Our second nap study, "Get Up Early, Take a Nap, Be Lucid," (2) compared three different sleep schedules, one each night. In the first schedule, Condition A, participants awakened 90 minutes before their normal waking time, stayed up for 90 minutes, and did a special MILD exercise for 10 minutes before falling back to sleep for a 90-minute nap. In the second sleep schedule, Condition B, participants also awakened 90 minutes prior to their normal waking time, but then went right back to sleep after doing the MILD exercise for 10 minutes to finish a "normal" night's rest. In the third sleep schedule, Condition C, subjects slept their complete normal sleep time, woke up and did the MILD exercise, then returned to sleep for 90 extra minutes. In Condition A (delayed nap), 8% of participants had lucid dreams in the night, and 67% in the nap; none of the participants had lucid dreams in the night portion of Condition B ("normal" sleep with MILD), and 33% in the nap; 17% of participants had lucid dreams in the night portion of Condition C (prolonged sleep), and 8% in the nap. In other words, Condition A (which included the delayed nap) was, by far, the sleep schedule most conducive to lucid dreaming, with a full two-thirds of participants recording lucid dreams under these circumstances. The results of this study indicated that there was something about the delayed sleep that greatly improved lucid dreaming ability, as the prolonged sleep in Condition C, which happened in the same time of the morning as the Condition A nap, was not associated with these elevated levels of lucidity.

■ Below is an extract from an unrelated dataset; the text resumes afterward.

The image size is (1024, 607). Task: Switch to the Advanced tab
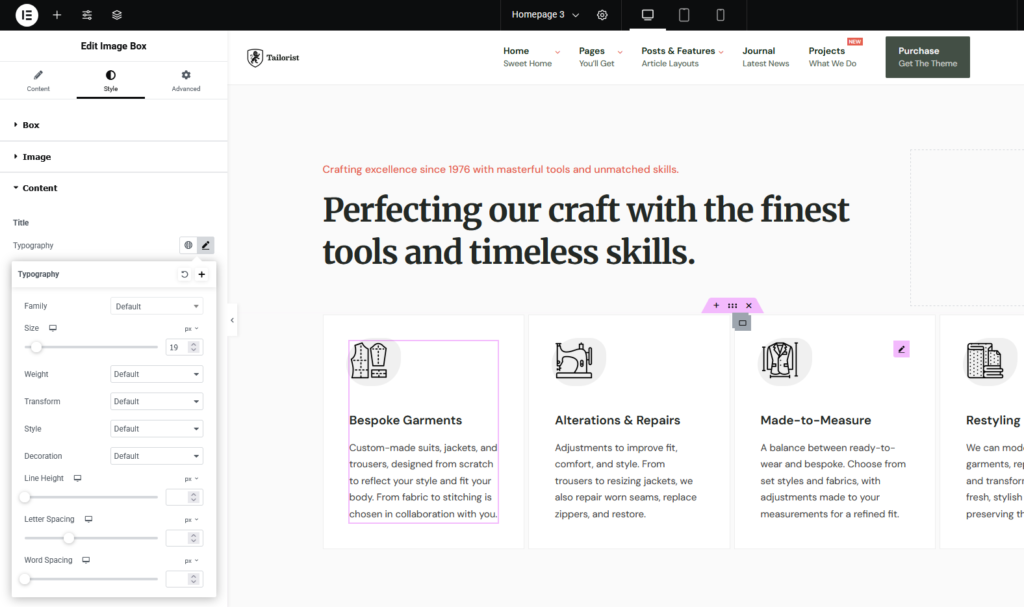[x=185, y=80]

The value of a period of wakefulness in promoting lucid dreaming has been known since the late 70s when LaBerge noted that certain activities "in the middle of the night" have been observed to increase the likelihood of lucid dreaming upon a subsequent return to sleep (3). Patricia Garfield, (4) for example, found that, in her case, "sexual intercourse during the middle of the night was often followed by a lucid dream." Scott Sparrow, in contrast, found that early morning meditation favored lucid dreaming (5). Additional anecdotes cited by LaBerge (3) indicated that early morning reading or writing was also favorable. The diversity of these activities suggested that it is not the particular activity, but the alert wakefulness that facilitates lucid dreaming during subsequent sleep. (3)

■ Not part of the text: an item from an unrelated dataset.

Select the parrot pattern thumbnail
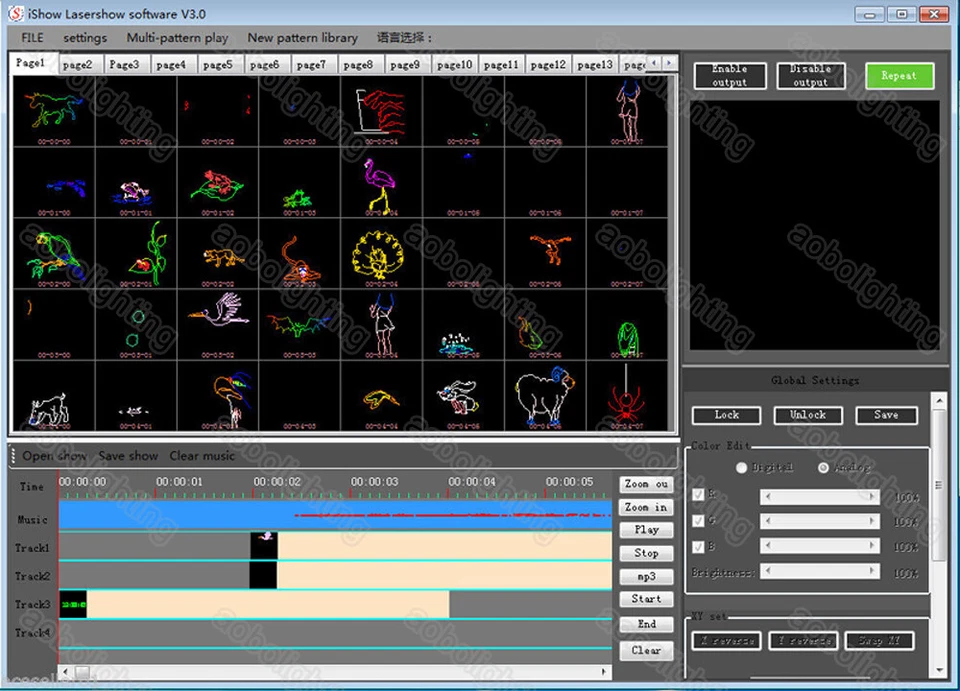The width and height of the screenshot is (960, 691). pos(55,250)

Following up on this observation, in our third experiment, "The Best Time for Lucid Dreaming: Naps, Mishaps, and Recaps," (6) we planned to study the effect of varying periods of wakefulness before naps (10 minutes versus 90 minutes), but due to an ambiguity in the instructions, many participants did not start their naps at the same time for the two conditions, confounding the impact of varying periods of a.m. wakefulness with changes in the circadian phase. Also, those who were asleep less time probably had less time in REM and, thus, less opportunity for lucid dreams. Despite these complications, we were able to effectively compare the first and second parts of sleep, which again showed a.m. naps to be much better than nights for lucid dreaming.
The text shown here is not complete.